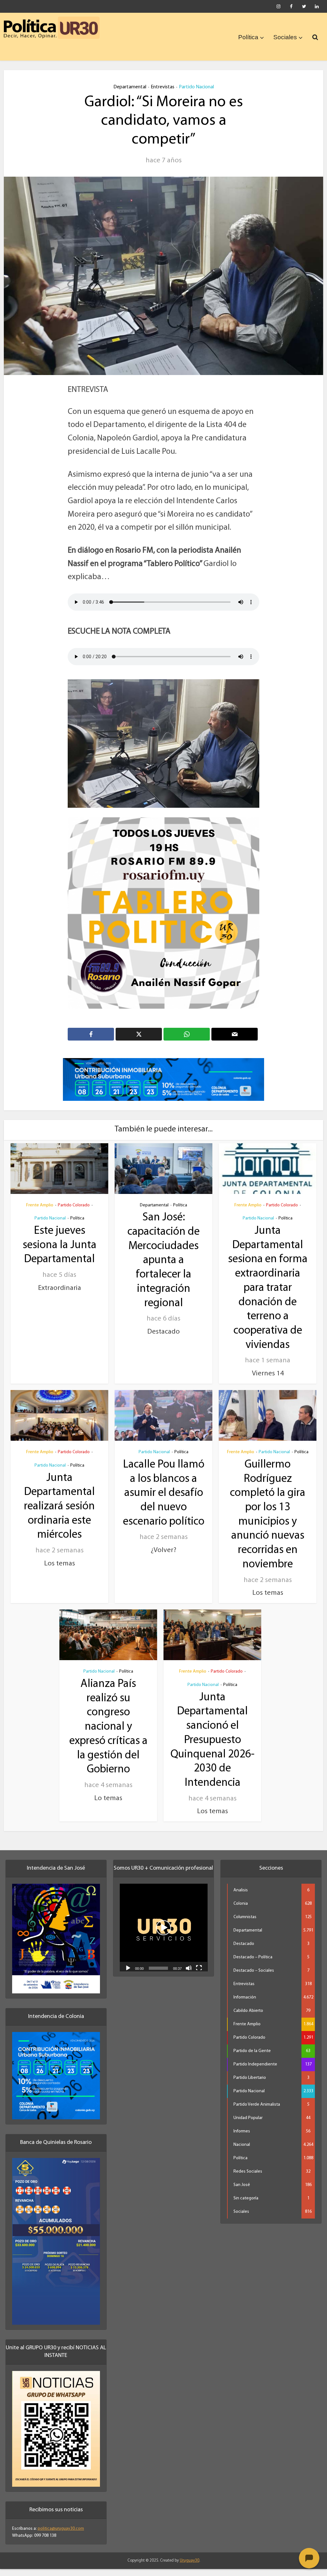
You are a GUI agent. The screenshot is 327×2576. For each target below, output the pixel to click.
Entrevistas (162, 87)
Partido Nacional (196, 87)
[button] (163, 1934)
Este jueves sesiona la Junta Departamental (59, 1252)
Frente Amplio (39, 1212)
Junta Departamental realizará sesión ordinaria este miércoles (59, 1514)
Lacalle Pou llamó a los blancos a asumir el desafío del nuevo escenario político (163, 1501)
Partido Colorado (74, 1212)
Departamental (129, 87)
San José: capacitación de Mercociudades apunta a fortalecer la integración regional (163, 1267)
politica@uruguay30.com (61, 2536)
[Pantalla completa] (199, 1974)
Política (248, 37)
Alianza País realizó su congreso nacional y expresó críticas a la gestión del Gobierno (108, 1734)
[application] (164, 1935)
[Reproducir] (128, 1974)
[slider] (158, 1975)
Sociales (285, 37)
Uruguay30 (189, 2568)
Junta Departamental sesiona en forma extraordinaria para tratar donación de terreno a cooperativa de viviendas (268, 1295)
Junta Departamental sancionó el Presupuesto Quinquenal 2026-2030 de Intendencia (213, 1747)
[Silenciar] (189, 1974)
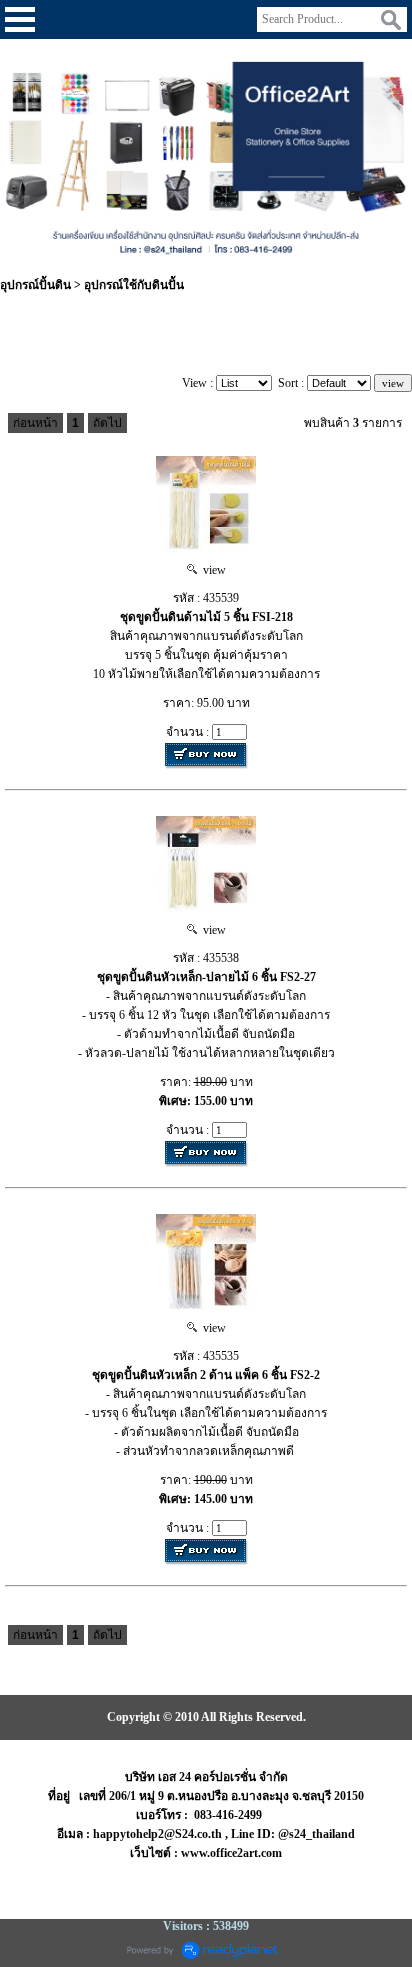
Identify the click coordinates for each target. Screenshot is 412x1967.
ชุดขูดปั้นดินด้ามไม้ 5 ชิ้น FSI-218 (206, 617)
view (211, 570)
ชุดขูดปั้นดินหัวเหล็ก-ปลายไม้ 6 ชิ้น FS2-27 (206, 977)
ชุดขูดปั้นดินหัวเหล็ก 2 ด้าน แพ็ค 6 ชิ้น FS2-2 (206, 1375)
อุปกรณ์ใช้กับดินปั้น (134, 285)
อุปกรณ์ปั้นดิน (35, 285)
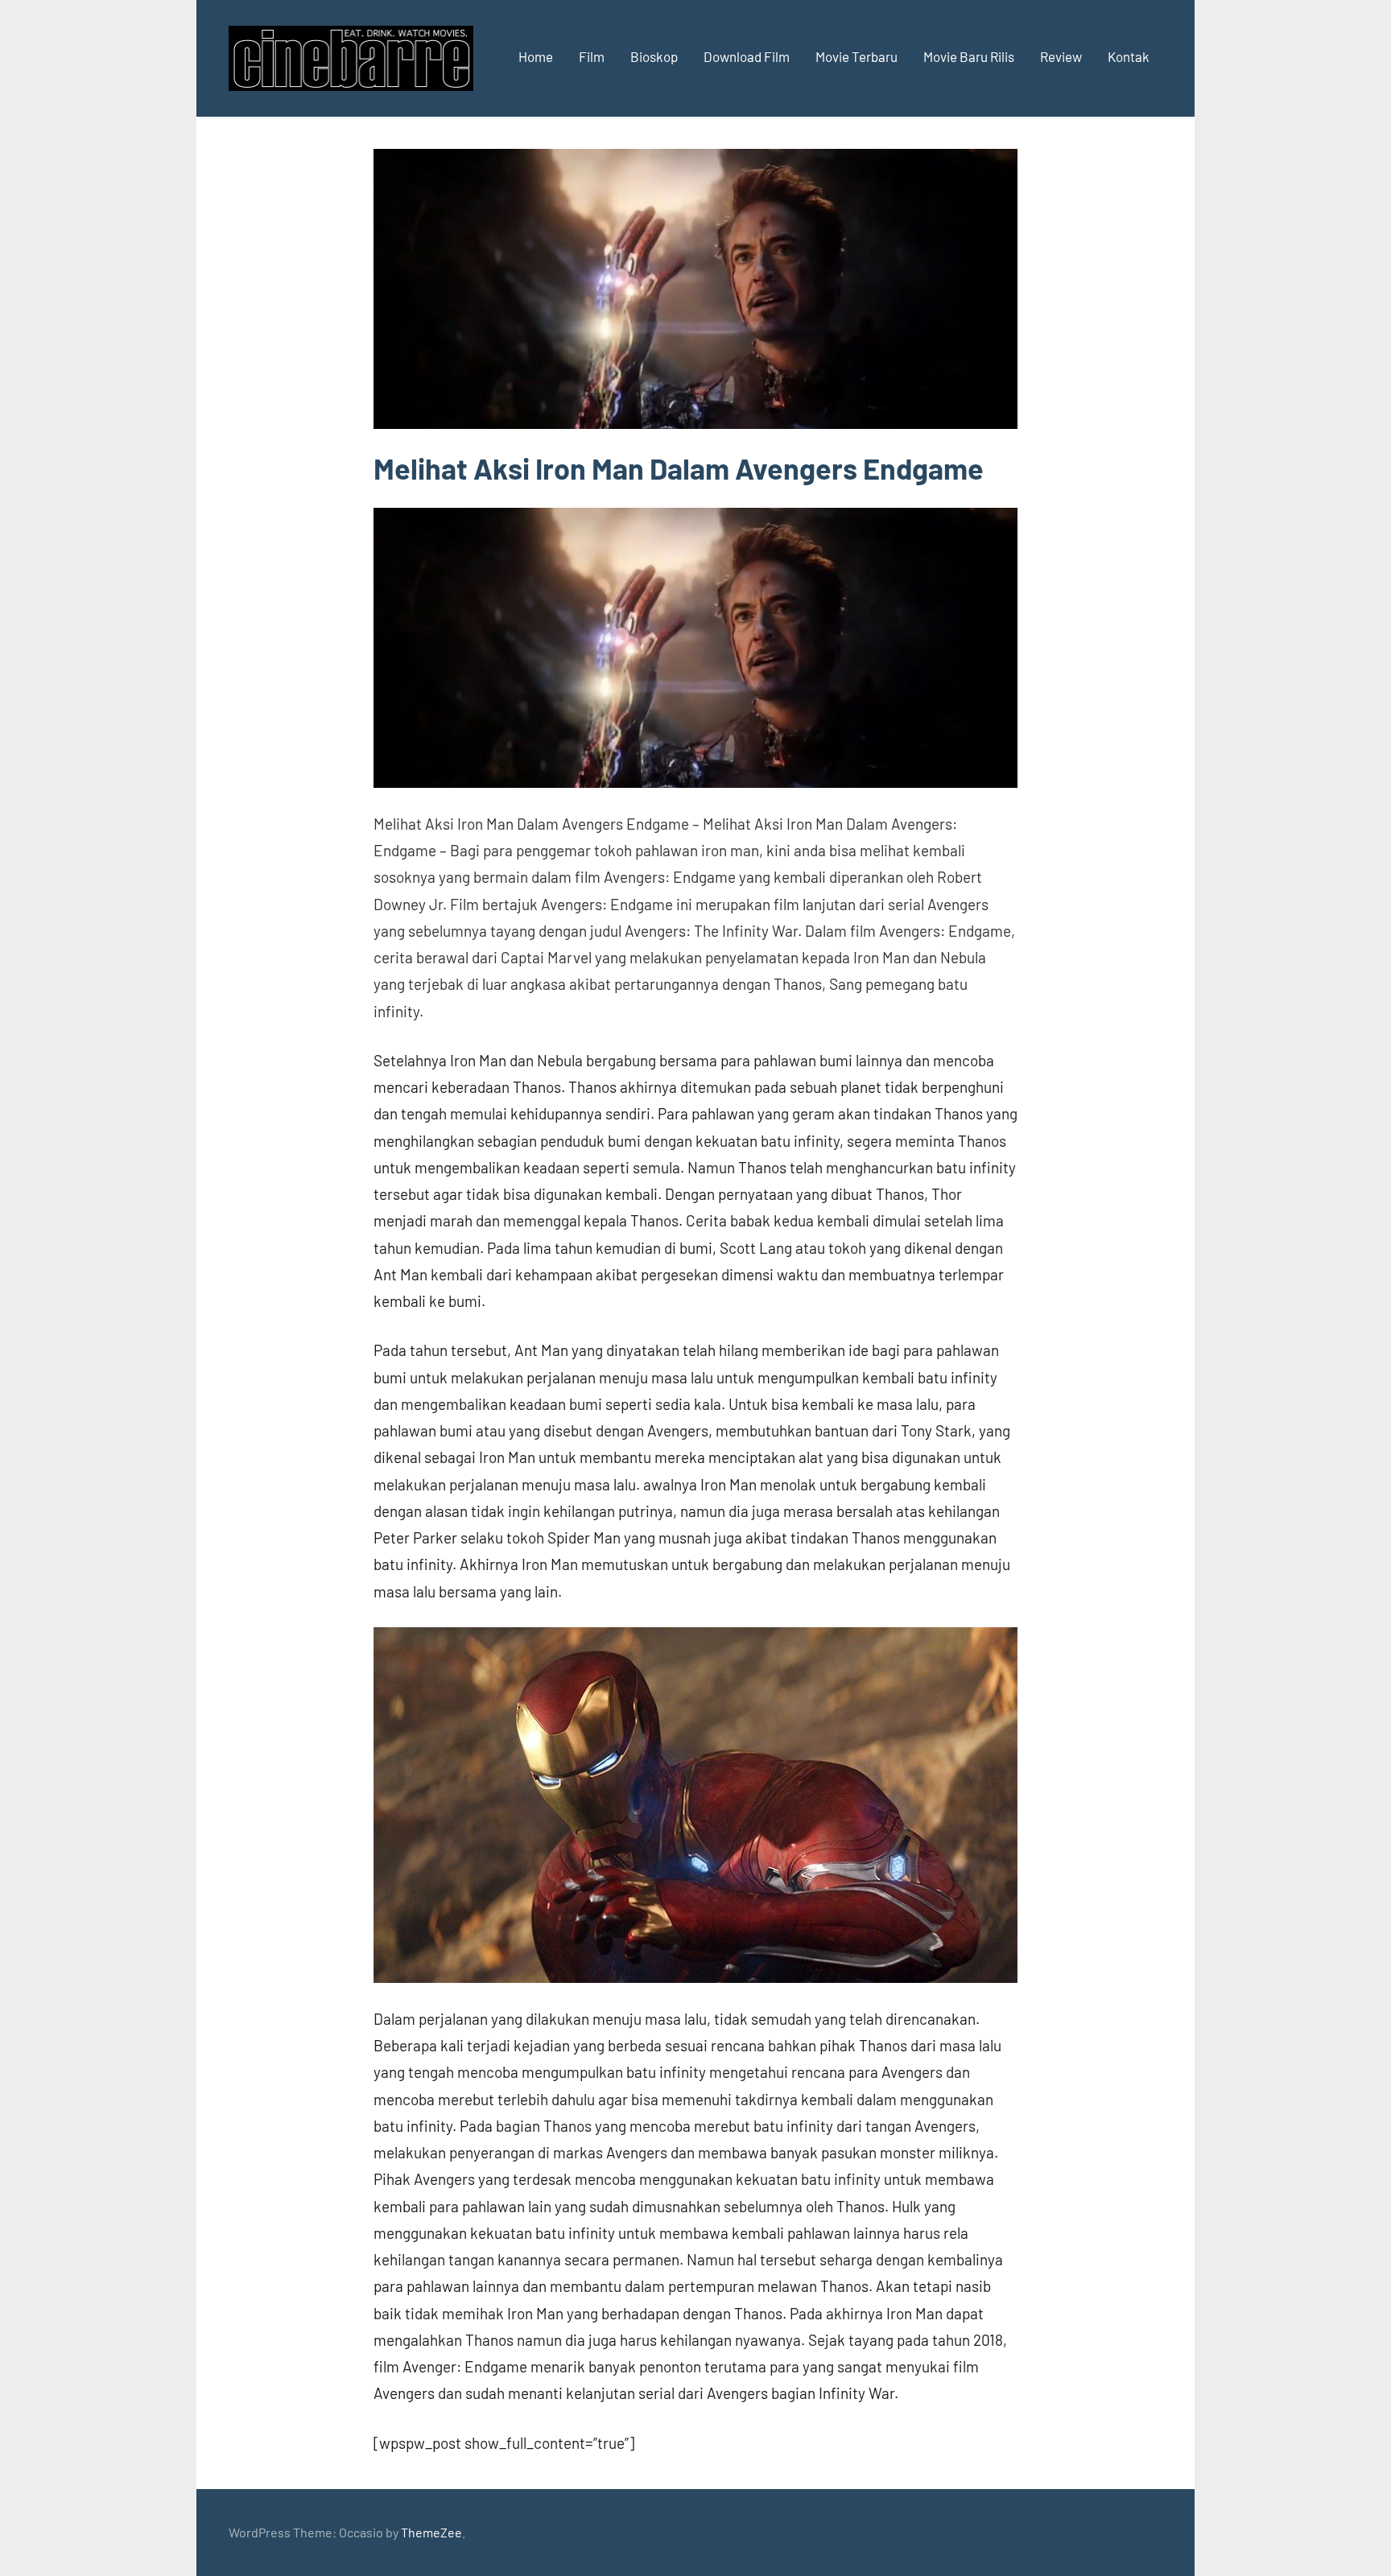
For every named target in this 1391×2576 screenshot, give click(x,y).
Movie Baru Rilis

......

#### Task to complete
In the listing above, find the line with "Entrevistas (162, 87)" and the line with "Junta Departamental sesiona"; set down exactly those two lines and every line between them, nothing more.

#### Solution below
Entrevistas (162, 87)
Partido Nacional (196, 87)
[button] (163, 1934)
Este jueves sesiona la Junta Departamental (59, 1252)
Frente Amplio (39, 1212)
Junta Departamental realizará sesión ordinaria este miércoles (59, 1514)
Lacalle Pou llamó a los blancos a asumir el desafío del nuevo escenario político (163, 1501)
Partido Colorado (74, 1212)
Departamental (129, 87)
San José: capacitación de Mercociudades apunta a fortalecer la integración regional (163, 1267)
politica@uruguay30.com (61, 2536)
[Pantalla completa] (199, 1974)
Política (248, 37)
Alianza País realizó su congreso nacional y expresó críticas a la gestión del Gobierno (108, 1734)
[application] (164, 1935)
[Reproducir] (128, 1974)
[slider] (158, 1975)
Sociales (285, 37)
Uruguay30 (189, 2568)
Junta Departamental sesiona en forma extraordinaria para tratar donación de terreno a cooperativa de viviendas (268, 1295)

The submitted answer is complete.